→ What to do
With respect to the word "gmail", report how many lines of the following listing include it. Give nothing but the number.

→ Dataset records
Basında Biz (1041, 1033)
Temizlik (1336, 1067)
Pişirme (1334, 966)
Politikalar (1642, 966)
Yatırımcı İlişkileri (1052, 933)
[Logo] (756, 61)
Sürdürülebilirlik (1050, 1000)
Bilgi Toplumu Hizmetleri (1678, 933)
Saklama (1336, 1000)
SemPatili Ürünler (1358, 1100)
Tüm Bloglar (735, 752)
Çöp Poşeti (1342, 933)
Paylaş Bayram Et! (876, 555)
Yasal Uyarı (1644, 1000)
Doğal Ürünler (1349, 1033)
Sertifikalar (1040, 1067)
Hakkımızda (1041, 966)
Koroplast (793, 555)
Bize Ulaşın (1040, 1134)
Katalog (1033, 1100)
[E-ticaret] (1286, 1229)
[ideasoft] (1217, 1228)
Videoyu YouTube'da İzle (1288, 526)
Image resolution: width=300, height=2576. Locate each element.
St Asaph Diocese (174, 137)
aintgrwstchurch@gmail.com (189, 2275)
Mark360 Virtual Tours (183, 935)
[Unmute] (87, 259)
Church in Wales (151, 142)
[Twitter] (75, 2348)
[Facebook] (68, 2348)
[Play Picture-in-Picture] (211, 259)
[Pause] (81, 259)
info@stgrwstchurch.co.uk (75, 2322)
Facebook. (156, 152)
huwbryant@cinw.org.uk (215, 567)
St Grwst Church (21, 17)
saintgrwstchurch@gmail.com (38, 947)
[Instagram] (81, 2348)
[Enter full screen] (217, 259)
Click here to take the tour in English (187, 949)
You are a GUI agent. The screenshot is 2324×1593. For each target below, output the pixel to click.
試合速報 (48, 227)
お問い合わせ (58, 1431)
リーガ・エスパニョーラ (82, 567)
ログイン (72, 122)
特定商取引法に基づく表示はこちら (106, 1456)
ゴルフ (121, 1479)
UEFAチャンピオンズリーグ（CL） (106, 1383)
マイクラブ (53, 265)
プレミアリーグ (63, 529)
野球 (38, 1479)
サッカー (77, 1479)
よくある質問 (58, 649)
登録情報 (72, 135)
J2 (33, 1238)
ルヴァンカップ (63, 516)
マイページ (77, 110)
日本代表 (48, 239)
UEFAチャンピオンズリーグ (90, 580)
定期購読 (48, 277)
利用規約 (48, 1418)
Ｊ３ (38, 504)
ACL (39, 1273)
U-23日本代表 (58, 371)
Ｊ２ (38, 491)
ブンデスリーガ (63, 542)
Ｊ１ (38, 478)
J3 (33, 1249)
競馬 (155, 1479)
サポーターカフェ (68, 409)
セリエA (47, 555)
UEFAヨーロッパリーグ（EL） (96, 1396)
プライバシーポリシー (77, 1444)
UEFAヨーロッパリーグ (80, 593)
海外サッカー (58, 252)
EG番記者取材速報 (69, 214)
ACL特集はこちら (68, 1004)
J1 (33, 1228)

→ Result
2